Have fun. See you on the wires.

DAVID J. BROWN is the commodore of the Classic Yacht Association’s Northern California Fleet. Once upon a time, he was a founder of Silicon Graphics and later received a Ph.D. at Cambridge University for describing a unified memory architecture for graphics workstations. After this, they gave him a job at Sun, anyway. Brown has worked on one or two big and horrible problems of software systems, including application binary compatibility in Solaris.

GEORGE V. NEVILLE-NEIL has worked with embedded systems for the past eight years as an integrator of final products and an implementor of off-the-shelf embedded operating systems. His work has centered on the networking aspects of embedded systems, but he has also done general work on broader aspects of the systems. Neville-Neil developed a device-driver model for networking devices used in VxWorks, worked on a multi-instance version of the Berkeley TCP/IP stack, and ported open source networking code to VxWorks.
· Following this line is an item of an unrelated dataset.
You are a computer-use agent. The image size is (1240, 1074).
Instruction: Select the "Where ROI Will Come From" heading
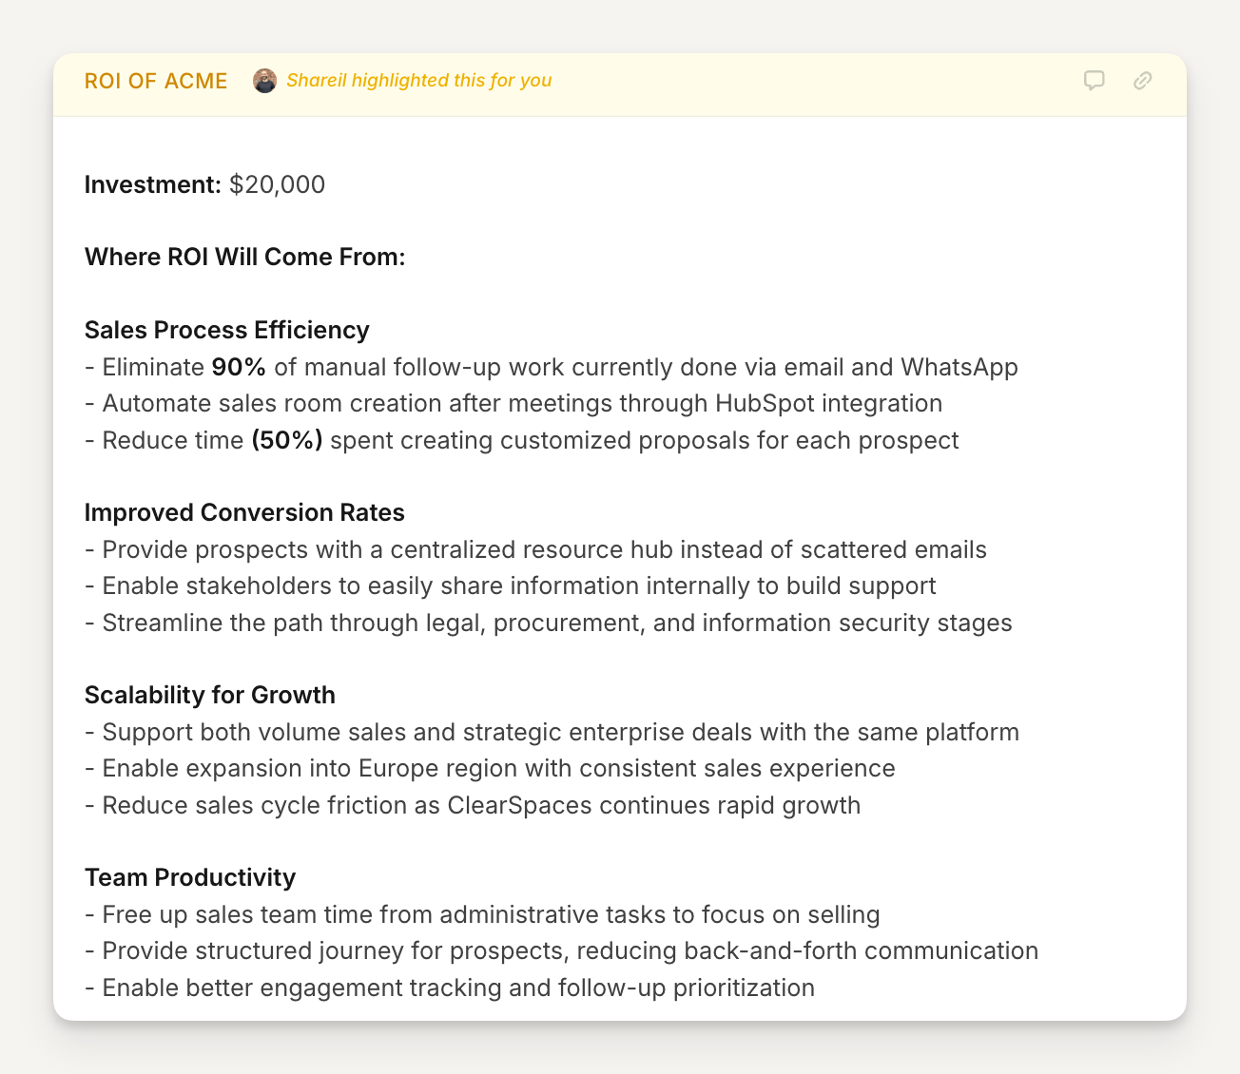pos(244,258)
He is currently working on a new, commercial, dynamic host configuration protocol (DHCP) server at Nominum.

TERRY COATTA is currently the VP of development at Silicon Chalk, a small firm in Vancouver, BC, that is creating realtime collaborative software for use in higher education. Prior to that he was the director of development for distributed systems at Open Text Corporation, where he arrived via the acquisition of the Network Software Group, a consulting company of which he was the president. He has a Ph.D. in computer science from the University of British Columbia, where his area of research was distributed systems. He has worked with and continues to be interested in distributed component systems.